Antcin-B for COVID-19

Abstract Antcins obtained from the fruiting bodies of Taiwanofungus camphoratus, have been traditionally used to treat infections, whereas their role in the SARS-CoV-2 3-chymotrypsin-like protease (3CLPro) remains unclear. We employed both in vitro and in silico approaches to understand the underlying chemical mechanism comprehensively. Our finding revealed that various antcins (A, B, C, H, I, and M) and non-antcins (citronellol and limonene) exhibited lower toxicity to cells than GC376, along with favorable drug-likeness based MTT assay and ADMET prediction. Molecular docking analysis predicted that antcin-B possessed the lowest binding affinity energy and interacts with key residues such as Glu169, Gln189, His41, Leu141, Asn142, Glu16, and His165 employing hydrophobic interaction, hydrogen bonding, and salt bridge. These interactions were further confirmed by molecular dynamics (MD) simulation, which demonstrated the formation of hydrogen bonds with Asn142 and Gly143 and bridge with Glu166 for approximately 40% and 70% of the simulation time, respectively. Indeed, in vitro, 3CLPro activity analysis supports the above notion that antcin-B significantly (96.39%) inhibits 3CLPro activity, which is highly comparable with a known antiviral drug GC367 (96.72%). Consequently, antcin-B could be considered for developing a potential drug candidate for inhibiting 3CLPro activity, thereby impeding reducing the severity of COVID-19 in patients.
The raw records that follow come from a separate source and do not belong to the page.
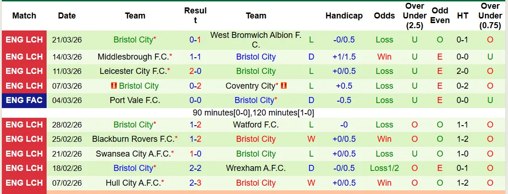Screen dimensions: 508x194
Task: Open Wrexham A.F.C. team page
Action: 256,168

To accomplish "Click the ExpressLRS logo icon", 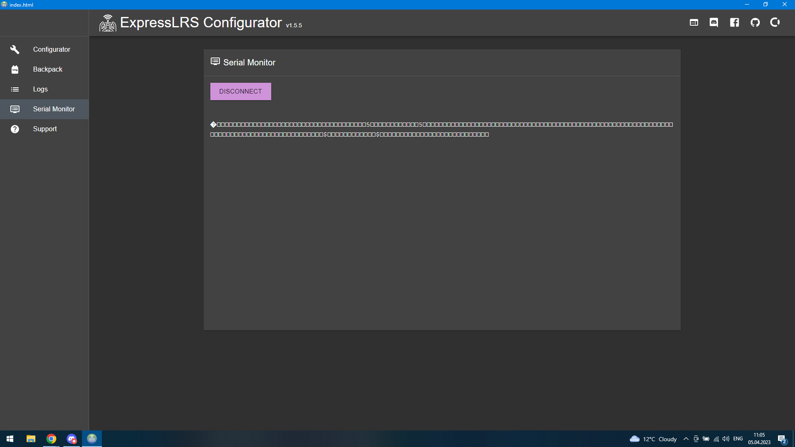I will pos(108,23).
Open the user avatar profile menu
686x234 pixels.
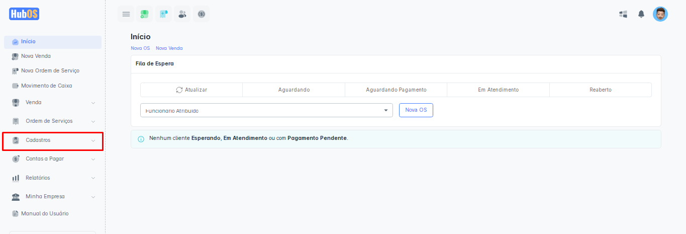(x=660, y=14)
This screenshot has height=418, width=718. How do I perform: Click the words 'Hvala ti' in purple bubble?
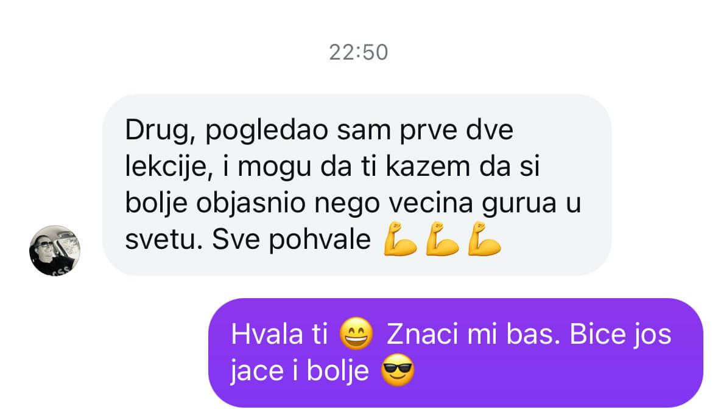280,334
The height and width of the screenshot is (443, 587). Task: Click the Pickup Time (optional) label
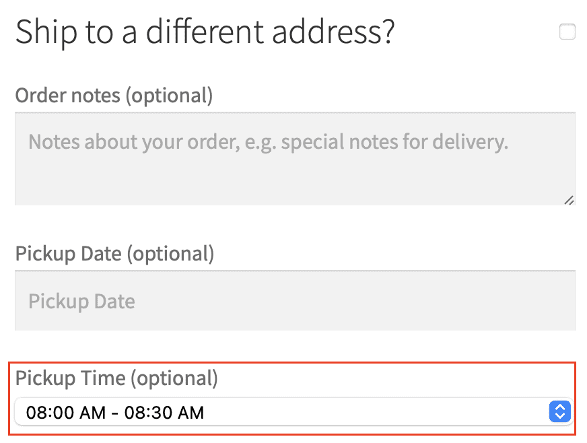[116, 378]

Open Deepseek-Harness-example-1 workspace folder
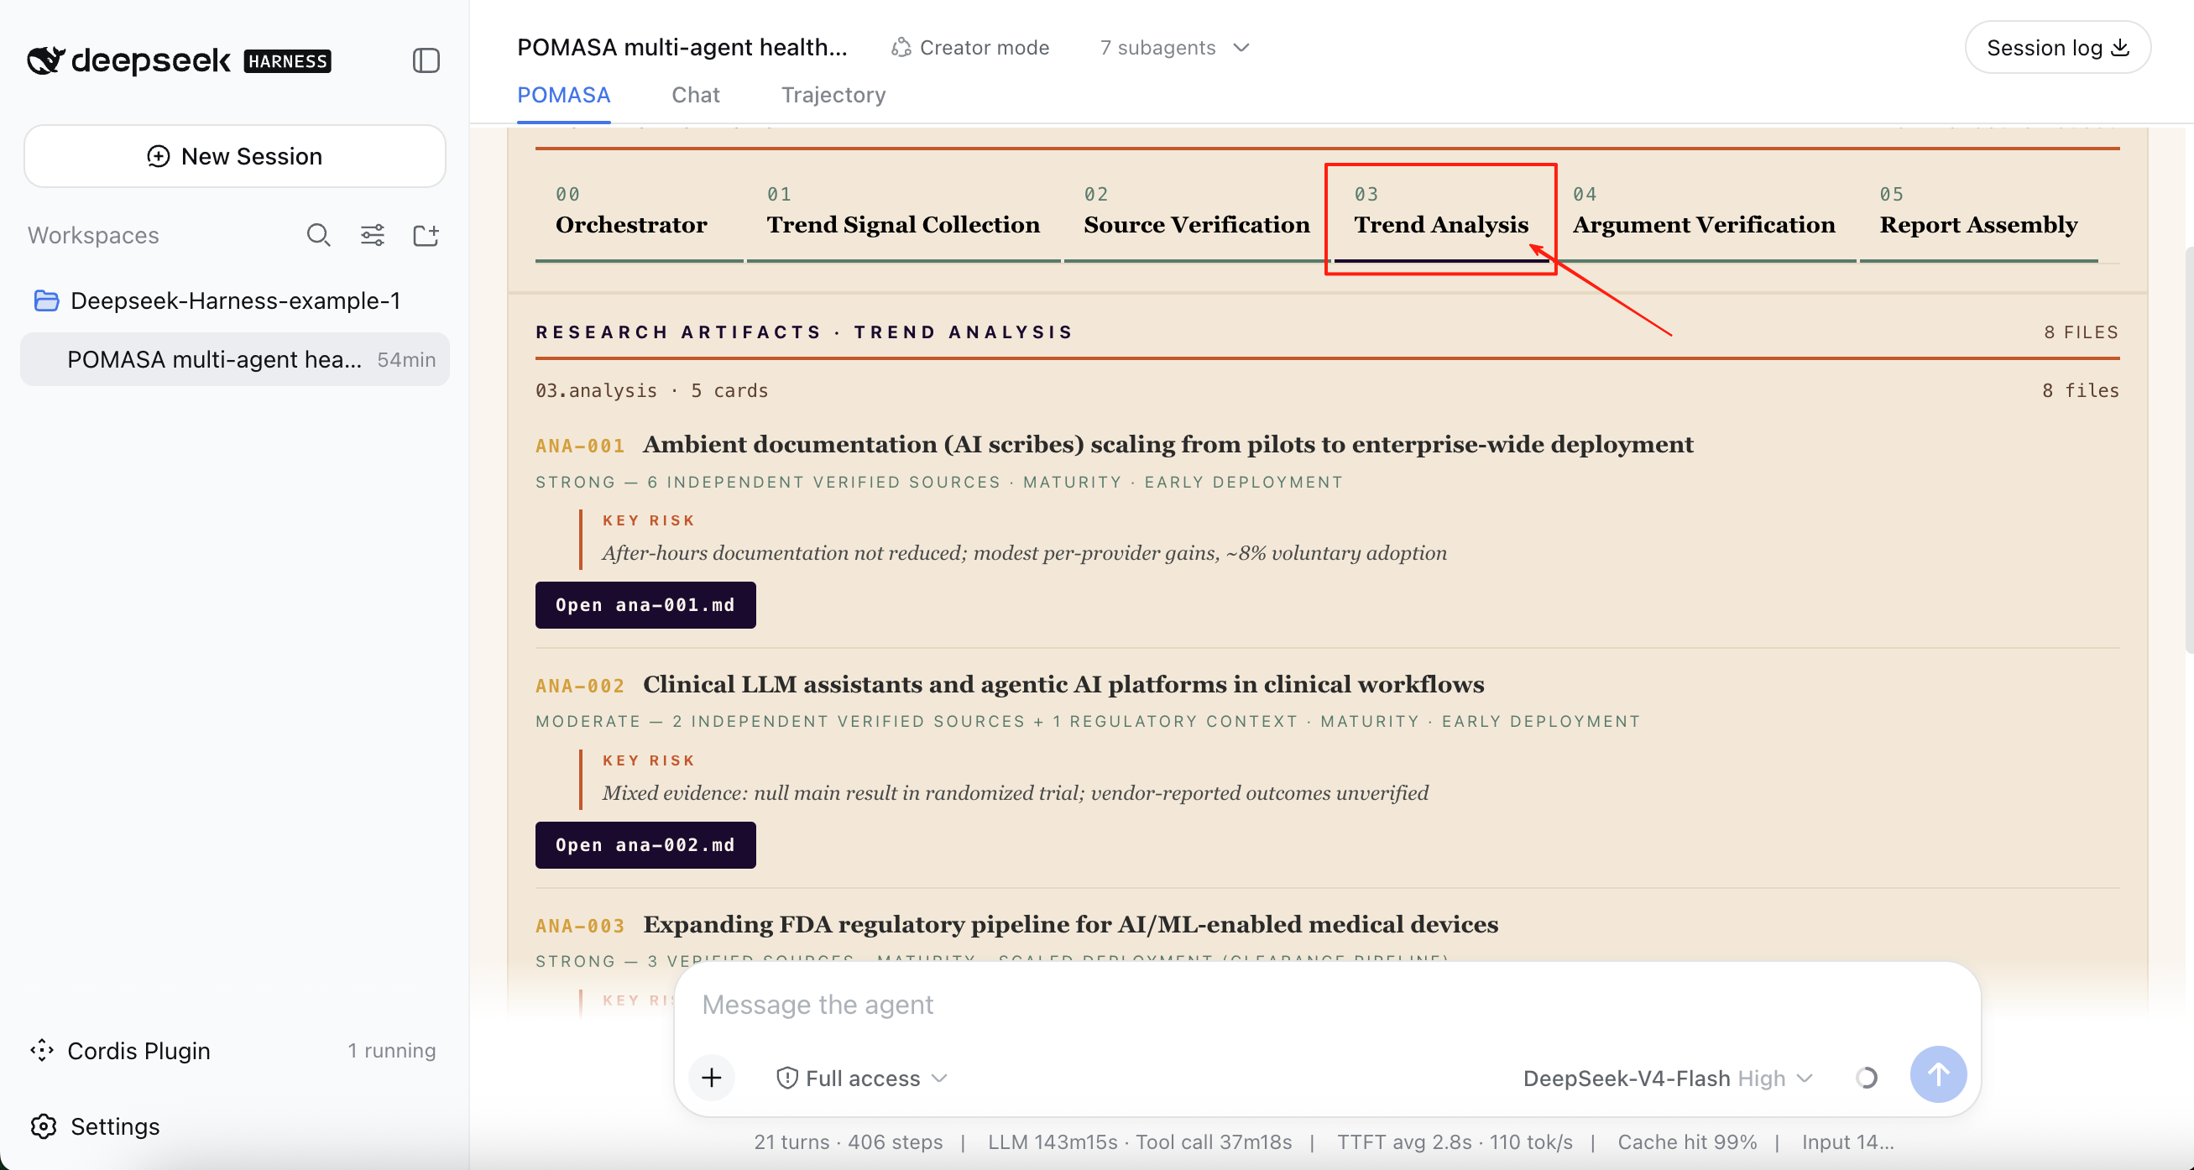(x=234, y=301)
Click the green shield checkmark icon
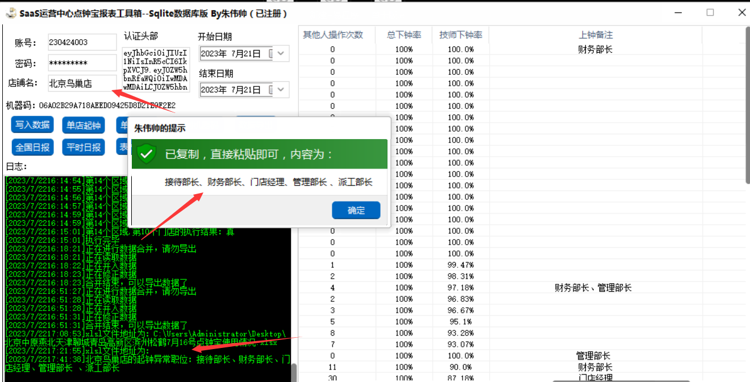The height and width of the screenshot is (382, 750). pyautogui.click(x=147, y=154)
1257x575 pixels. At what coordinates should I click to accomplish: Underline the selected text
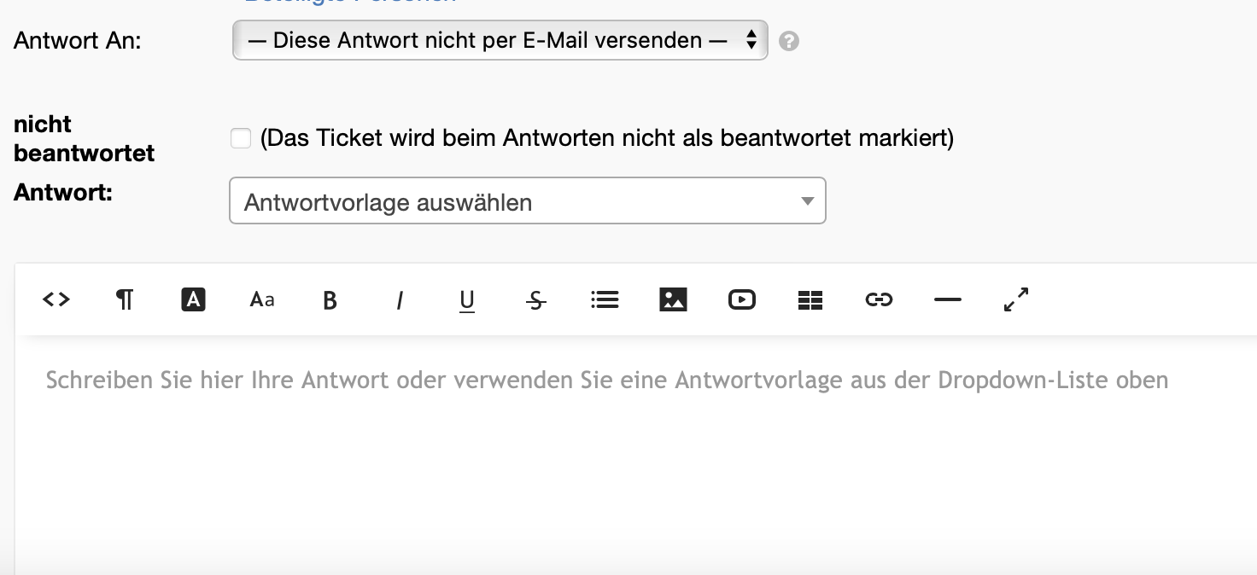point(467,300)
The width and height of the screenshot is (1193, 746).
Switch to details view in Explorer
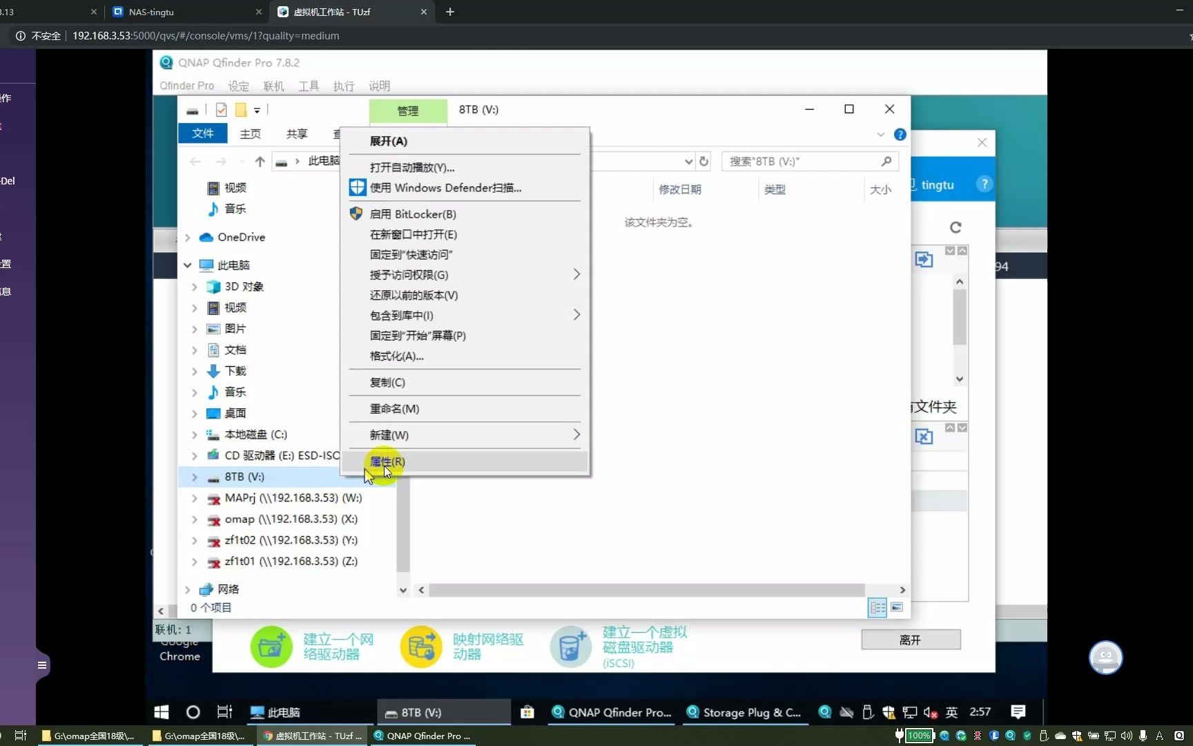click(877, 608)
AbstractDespite the remarkable development of highly effective vaccines, including mRNA-based vaccines, within a limited timeframe, coronavirus disease 2019 (COVID-19) caused by severe acute respiratory syndrome coronavirus 2 (SARS-CoV-2) is not been entirely eradicated. Thus, it is crucial to identify new effective anti-3CLPro compounds, pivotal for the replication of SARS-CoV-2. Here, we identified an antcin-B phytosterol-like compound from Taiwanofungus camphoratus that targets 3CLPro activity. MTT assay and ADMET prediction are employed for assessing potential cytotoxicity. Computational molecular modeling was used to screen various antcins and non-antcins for binding affinity and interaction type with 3CLPro. Further, these compounds were subjected to study their inhibitory effects on 3CLPro activity in vitro. Our results indicate that antcin-B has the best binding affinity by contacting residues like Leu141, Asn142, Glu166, and His163 via hydrogen bond and salt bridge and significantly inhibits 3CLPro activity, surpassing the positive control compound (GC376). The 100 ns molecular dynamics simulation studies showed that antcin-B formed consistent, long-lasting water bridges with Glu166 for their inhibitory activity. In summary, antcin-B could be useful to develop therapeutically viable drugs to inhibit SARS-CoV-2 replication alone or in combination with medications specific to other SARS-CoV-2 viral targets.